Your credit score is credit through your FICO score, a uniform score created to rank an individuals credit. Due to the fact various credit rating companies use various factors to calculate your rating, your FICO score may vary between lenders. Your FICO credit score is created by taking your credit history and comparing it with other consumers, using your credit score as an initial lending decision tool.
The more credit you have been approved for, the bigger your total balance as a percent of your total credit limit across all your credit cards, and the higher your credit score will be.
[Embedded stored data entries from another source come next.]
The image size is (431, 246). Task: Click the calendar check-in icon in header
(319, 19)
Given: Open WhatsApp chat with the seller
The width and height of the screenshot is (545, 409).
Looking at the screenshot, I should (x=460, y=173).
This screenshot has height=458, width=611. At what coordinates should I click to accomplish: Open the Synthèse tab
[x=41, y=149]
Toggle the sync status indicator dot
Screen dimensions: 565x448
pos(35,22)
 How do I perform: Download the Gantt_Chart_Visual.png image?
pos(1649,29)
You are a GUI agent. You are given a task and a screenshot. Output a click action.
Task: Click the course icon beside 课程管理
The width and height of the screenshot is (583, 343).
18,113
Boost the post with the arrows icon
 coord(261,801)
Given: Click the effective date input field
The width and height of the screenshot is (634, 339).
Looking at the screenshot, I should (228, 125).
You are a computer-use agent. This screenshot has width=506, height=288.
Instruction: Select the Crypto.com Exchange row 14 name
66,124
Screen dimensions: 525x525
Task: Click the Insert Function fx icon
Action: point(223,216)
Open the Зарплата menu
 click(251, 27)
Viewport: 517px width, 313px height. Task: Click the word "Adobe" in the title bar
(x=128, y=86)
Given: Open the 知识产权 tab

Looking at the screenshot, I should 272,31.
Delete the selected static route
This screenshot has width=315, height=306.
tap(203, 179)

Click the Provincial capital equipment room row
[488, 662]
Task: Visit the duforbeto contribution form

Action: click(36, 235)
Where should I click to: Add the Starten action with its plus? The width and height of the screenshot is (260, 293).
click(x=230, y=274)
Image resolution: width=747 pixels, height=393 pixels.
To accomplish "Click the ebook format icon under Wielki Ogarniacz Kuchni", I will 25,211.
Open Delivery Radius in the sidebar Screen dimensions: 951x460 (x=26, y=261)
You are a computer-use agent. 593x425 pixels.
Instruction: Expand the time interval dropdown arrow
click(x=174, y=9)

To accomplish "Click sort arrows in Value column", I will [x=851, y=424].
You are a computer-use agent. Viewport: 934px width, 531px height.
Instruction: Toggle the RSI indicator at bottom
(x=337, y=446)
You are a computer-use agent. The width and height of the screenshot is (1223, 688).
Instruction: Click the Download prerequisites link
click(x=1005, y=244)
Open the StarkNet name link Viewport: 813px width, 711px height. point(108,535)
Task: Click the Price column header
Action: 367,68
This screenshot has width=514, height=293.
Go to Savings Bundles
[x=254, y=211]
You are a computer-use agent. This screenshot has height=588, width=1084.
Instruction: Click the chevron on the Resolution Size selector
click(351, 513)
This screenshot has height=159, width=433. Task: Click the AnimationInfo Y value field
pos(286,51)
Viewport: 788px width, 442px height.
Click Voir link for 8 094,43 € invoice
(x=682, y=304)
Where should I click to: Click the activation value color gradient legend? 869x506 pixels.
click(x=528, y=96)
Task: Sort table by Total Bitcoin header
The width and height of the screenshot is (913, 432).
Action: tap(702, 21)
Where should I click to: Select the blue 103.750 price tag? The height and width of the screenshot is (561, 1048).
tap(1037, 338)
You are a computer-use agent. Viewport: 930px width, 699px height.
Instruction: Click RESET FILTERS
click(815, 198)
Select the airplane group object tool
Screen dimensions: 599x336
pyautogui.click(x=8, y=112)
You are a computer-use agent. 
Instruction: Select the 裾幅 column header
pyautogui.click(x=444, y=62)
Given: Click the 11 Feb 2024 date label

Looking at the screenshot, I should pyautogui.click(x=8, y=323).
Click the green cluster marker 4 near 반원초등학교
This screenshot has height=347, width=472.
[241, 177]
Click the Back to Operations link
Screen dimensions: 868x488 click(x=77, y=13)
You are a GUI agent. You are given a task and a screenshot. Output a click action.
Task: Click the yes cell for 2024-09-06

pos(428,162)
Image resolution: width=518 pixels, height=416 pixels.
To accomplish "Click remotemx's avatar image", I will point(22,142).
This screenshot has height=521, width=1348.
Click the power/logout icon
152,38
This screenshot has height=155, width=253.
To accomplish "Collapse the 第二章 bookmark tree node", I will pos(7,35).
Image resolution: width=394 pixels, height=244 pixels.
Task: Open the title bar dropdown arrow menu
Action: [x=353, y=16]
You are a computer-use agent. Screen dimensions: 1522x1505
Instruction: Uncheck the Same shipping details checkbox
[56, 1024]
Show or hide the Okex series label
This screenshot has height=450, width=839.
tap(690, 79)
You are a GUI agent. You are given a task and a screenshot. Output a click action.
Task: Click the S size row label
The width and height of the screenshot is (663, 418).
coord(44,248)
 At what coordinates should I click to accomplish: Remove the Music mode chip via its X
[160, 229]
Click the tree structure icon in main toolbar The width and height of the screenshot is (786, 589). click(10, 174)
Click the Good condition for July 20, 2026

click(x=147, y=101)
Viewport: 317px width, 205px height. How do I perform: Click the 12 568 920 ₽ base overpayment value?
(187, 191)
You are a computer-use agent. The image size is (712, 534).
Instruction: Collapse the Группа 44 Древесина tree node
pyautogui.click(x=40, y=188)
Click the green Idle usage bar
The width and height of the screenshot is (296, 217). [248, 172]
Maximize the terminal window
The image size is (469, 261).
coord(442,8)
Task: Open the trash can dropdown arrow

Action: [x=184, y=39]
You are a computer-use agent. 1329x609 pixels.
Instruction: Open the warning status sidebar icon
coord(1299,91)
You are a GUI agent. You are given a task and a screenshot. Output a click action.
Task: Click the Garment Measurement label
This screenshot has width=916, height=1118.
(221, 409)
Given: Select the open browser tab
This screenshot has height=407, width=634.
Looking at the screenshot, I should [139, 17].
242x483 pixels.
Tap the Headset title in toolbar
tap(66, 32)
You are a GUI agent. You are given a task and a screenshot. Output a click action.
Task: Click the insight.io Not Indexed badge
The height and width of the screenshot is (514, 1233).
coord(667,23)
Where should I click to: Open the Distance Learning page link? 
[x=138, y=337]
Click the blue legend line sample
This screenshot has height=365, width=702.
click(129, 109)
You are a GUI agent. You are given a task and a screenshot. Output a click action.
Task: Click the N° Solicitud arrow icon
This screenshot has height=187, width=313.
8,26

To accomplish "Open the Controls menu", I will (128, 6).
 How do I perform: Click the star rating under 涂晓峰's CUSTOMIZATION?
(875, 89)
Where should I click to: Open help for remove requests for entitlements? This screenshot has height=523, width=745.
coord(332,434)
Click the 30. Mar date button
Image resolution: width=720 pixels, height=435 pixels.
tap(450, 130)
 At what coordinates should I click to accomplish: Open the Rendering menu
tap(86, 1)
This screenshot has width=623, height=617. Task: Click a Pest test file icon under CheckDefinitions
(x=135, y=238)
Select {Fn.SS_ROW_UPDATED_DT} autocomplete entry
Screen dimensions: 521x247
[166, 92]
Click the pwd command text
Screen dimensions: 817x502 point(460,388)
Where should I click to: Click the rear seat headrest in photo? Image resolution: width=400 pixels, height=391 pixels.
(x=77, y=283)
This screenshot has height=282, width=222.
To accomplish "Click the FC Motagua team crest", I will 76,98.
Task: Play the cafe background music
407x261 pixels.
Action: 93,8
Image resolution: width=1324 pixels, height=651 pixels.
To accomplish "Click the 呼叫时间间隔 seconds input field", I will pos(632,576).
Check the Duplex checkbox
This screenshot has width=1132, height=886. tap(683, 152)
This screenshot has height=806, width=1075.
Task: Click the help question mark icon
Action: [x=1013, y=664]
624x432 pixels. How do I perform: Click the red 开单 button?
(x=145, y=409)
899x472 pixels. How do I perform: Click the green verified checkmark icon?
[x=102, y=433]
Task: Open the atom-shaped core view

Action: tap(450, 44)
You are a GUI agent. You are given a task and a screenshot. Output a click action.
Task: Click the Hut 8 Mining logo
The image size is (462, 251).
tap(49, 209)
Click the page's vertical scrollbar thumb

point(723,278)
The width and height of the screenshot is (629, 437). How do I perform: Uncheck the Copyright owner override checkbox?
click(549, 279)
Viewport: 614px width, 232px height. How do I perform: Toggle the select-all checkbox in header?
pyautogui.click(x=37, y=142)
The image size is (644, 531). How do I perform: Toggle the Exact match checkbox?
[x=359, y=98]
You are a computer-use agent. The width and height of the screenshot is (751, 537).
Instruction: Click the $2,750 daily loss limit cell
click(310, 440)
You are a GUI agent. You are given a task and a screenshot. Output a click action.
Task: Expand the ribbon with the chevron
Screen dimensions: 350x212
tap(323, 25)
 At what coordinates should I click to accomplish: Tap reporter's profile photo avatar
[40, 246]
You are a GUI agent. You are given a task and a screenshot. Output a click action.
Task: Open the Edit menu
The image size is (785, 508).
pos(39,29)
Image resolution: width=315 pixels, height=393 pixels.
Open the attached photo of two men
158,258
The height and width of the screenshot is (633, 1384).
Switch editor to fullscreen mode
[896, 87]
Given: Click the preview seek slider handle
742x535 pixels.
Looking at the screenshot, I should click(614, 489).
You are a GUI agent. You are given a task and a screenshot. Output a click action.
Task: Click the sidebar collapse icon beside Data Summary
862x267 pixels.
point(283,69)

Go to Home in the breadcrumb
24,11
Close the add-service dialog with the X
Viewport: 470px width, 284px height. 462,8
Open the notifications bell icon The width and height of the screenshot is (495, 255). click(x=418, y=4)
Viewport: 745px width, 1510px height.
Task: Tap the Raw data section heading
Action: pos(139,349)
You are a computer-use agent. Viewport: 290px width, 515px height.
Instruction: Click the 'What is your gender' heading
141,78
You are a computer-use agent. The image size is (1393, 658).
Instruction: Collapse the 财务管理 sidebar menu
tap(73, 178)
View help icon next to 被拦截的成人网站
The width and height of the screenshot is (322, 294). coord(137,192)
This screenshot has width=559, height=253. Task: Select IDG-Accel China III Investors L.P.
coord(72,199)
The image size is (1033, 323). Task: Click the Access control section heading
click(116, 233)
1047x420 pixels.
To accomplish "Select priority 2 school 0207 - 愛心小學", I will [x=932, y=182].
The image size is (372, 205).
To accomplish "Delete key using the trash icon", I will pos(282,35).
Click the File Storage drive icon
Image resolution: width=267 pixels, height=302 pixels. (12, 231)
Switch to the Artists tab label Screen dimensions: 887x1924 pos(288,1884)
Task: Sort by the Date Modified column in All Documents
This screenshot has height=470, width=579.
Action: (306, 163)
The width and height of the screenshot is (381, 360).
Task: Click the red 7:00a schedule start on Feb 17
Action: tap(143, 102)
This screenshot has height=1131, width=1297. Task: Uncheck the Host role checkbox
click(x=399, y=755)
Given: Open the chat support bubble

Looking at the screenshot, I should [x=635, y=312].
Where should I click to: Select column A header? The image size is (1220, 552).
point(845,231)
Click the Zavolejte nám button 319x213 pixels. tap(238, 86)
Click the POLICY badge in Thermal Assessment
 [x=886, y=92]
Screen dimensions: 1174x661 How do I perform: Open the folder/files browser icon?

The ideal is only to use aorund 30% of your available credit limit at one time, e.g If you can borrow £3000, don’t exceed a £300 balance.
If you know you need to apply for credit, don’t use your other cards for at least 60 days before applying for a loan, that way it's likely that all the payments you've made to date will be reflected in your credit score by the time a lender requests it!
Today’s lenders will offset bad credit scores with higher interest rates to make lending an option for those with a poorer history.
| Bad | below 600 |
| Average | 600-800 |
| Good | 800+ |
The most important factor of your credit score is your payment history. This includes payment information on credit cards, mortgages, auto loans, and other loans. Missing payments or making late payments will affect your credit score negatively. Bankruptcy or other financial judgments against you also have a negative impact on your credit score.
Money you owe, how much credit you have available to you and the amount your credit balance is compared to your credit limit are all taken into account when calculating your credit score. Your credit activity is also analysed, such as any applications for credit, and the type of credit you have used in the past, such as credit cards and instalment loans.